Jacob N’Zi : Je continue de mener des actions en faveur de la préservation du couvert forestier. Dès lors qu’on veut une pluviométrie stable pour une meilleure rentabilité de nos produits agricoles, nous devrions combattre la destruction du patrimoine forestier. C’est pourquoi je salue la décision du président de la République qui a pris un décret en juillet dernier, portant interdiction de l’exploitation, de la coupe, du transport, de la commercialisation et de l’exportation du PTEROCARPUS SPP (vêne) qui est le bois dominant dans le nord. Et cela, pour préserver l’environnement et l’écosystème des zones septentrionales. Pour le reste, je voudrais dire que depuis janvier 2013, j’ai démissionné de mon poste de directeur exécutif du GECI, pour inconvenance personnelle. Tout en restant écologiste, j’occupe présentement mon temps à faire des travaux publics et de l’agriculture.

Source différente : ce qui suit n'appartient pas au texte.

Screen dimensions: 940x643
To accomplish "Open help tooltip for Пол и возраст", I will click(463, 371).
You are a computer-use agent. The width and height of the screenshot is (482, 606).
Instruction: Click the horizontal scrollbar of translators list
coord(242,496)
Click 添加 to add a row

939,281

Le GECI n’épouserait-il pas votre vision des choses, dans le cadre de la préservation de la forêt ? Pourquoi avoir démissionné au moment où le combat contre la destruction de la forêt est engagé par le gouvernement ?

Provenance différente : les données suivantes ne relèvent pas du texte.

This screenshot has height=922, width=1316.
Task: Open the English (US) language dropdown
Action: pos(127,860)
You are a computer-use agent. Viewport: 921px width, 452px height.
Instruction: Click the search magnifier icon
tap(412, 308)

Je ne voudrais pas m’étaler sur ce sujet. Mais, ce que je peux dire au passage, c’est que le 22 juin 2012, l’ancien ministre des Eaux et Forêts avait pris un Arrêté pour interdire l’exploitation du bois de vêne au-dessus du 8ème parallèle. Pour contourner cette décision, des opérateurs véreux acheminaient le bois de vêne vers le Burkina Faso voisin. C’est alors qu’en tant que Ong, j’ai conduit une mission dans ce pays pour constater l’ampleur du phénomène. Sur place, mes amis et moi avions découvert des stocks importants de bois derrière l’aéroport de Bobodioulasso, sur un port sec. J’ai produit un rapport assorti de recommandations. A savoir, permettre le ramassage des bois pour éviter une saignée vers les pays voisins. Ce qui pourrait être bénéfique pour la Côte d’Ivoire, au double plan écologique et économique. Pour moi, si ce bois était vendu aux opérateurs, ceux-ci pourraient faire du reboisement compensatoire dans les zones déboisées en vue de régénérer la végétation. Malheureusement, je n’ai pas été suivi. Cela a débouché sur de fâcheuses divergences de vue au sein de l’Ong. Moi, j’ai pris du recul car j’avais d’autres challenges.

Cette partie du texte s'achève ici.